From Bloomberg today: emphasis mine…
“Federal Reserve Bank of Cleveland President Loretta Mester said the central bank should shrink its balance sheet as fast as it can without disrupting financial markets and repeated her backing to a March interest-rate increase.
“The case is very compelling that we remove accommodation,” Mester, who votes on the rate-setting Federal Open Market Committee this year, said during a Wall Street Journal Live event streamed on Twitter Wednesday.”
““The economy’s in a much stronger place than it was when we started doing the reductions last time.” said Mester, answering a question on how quickly she favored shrinking the balance sheet. “Frankly I would like to reduce it as fast as we can conditional on it not being disruptive to the functioning of the
financial markets.””
Well, it would sure be nice if they could have it both ways! I.e., quell inflation that they are in no small part responsible for creating, while doing so without piercing financial market bubbles that they are in huge part responsible for creating.

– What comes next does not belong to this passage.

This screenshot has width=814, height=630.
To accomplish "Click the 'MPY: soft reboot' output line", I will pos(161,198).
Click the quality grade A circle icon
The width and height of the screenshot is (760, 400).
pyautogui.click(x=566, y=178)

Now, to be fair, she did say “the functioning of” financial markets. One might stretch and construe that as her referring to, say, the fluidity of the credit markets.
Well… on second thought… No!
Should markets crack as the Fed tightens, we’ll no-doubt see them pivot back to an uber-dovish stance. Question being, simply, how wide will the crack have to get before they step back in? The tougher question being, will indeed they be able to catch what could be a rapidly falling knife (as they did in 2020) the next go-round?